Conclusione: verso uno statuto aperto

Se il nostro progetto è plausibile e corretto, è evidente che la vita consacrata ha bisogno che le sia riconosciuto uno statuto aperto, che le permetta una continua creatività, una audacia responsabile e profetica fra i nostri contemporanei, un ruolo di gratuità e perfino lo “spreco” (come olio profumato di nardo purissimo: Gv 12,1,-7; cfr. Mt 26, 6-9), e mai venga considerata una riserva di forze (a basso costo) per problemi ordinari. Ma la vita condotta sulla conformità ravvicinata a Cristo, “secondo i consigli evangelici”, ha anche bisogno di sentire che la sua “indefinibilità” quale figura ecclesiale, il suo cercare “altri luoghi”, è provocazione alla Chiesa a cercare sempre più avanti, è richiamo insieme alla normalità cristiana più corposa (la piena statura di Cristo: Ef 4,13) e allo stesso tempo annuncio di un “oltre” che solo “in enigmate” può essere segnalato e vissuto. L’orizzonte escatologico non è uno scenario fantasioso, ma una promessa e una prolessi, a cui diamo il nostro servizio “carismaticamente”. Anche qui un linguaggio da riciclare (aiuterebbe Teilhard de Chardin).

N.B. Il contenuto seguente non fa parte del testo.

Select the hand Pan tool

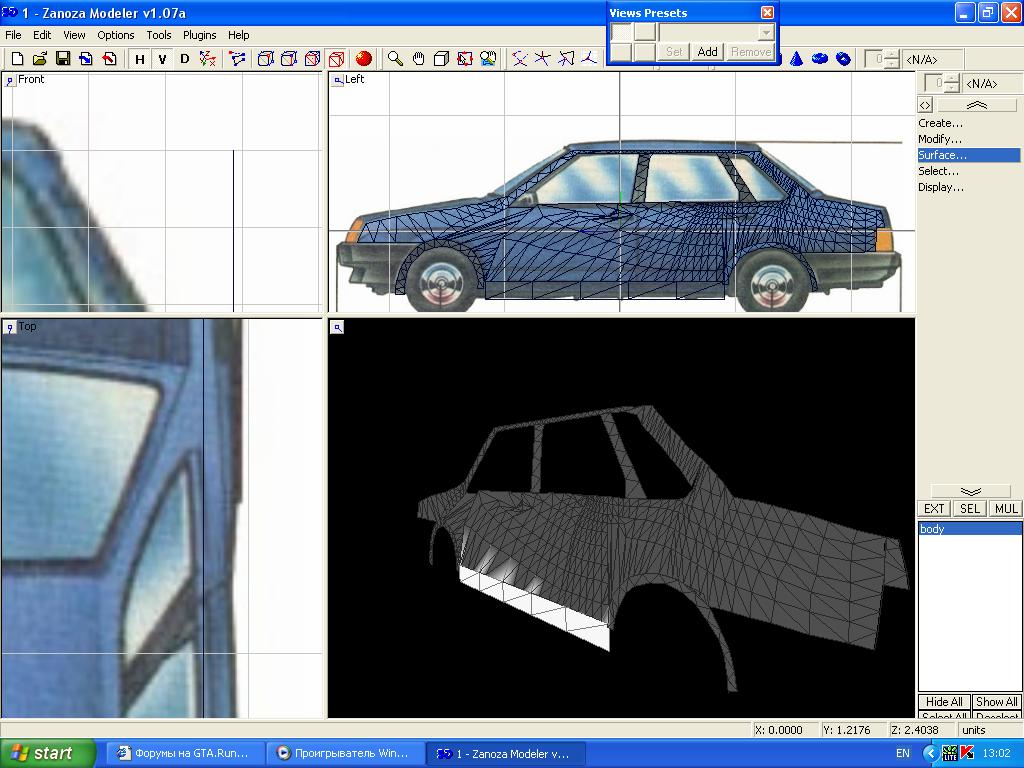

Proprio il continuo ricorso al linguaggio simbolico e intenzionale sia nell’esortazione apostolica postsinodale (Vita consecrata), che nei discorsi di Papa Francesco, che nelle riflessioni teologiche più recenti, indicano che si tratta di una vita in cui la trasparenza cristica e evangelica permettono davvero di raggiungere una libertà e unità interiore nella piena adesione a Dio. Ma bisogna lasciarsi plasmare e ispirare di continuo dallo Spirito, vivere in costante e incessante apertura al dinamismo dello Spirito, dilatato corde (Regula Benedicti). Profezia senza centralità dinamica dello Spirito, è puro nominalismo o ideologia.

Solo così si darà realizzazione all’auspicio di Papa Francesco: “Mi attendo… che sappiate creare ‘altri luoghi’, dove si viva la logica evangelica del dono, della fraternità, dell’accoglienza della diversità, dell’amore reciproco” (Lettera,II,2).

                   Bruno Secondin ocarm.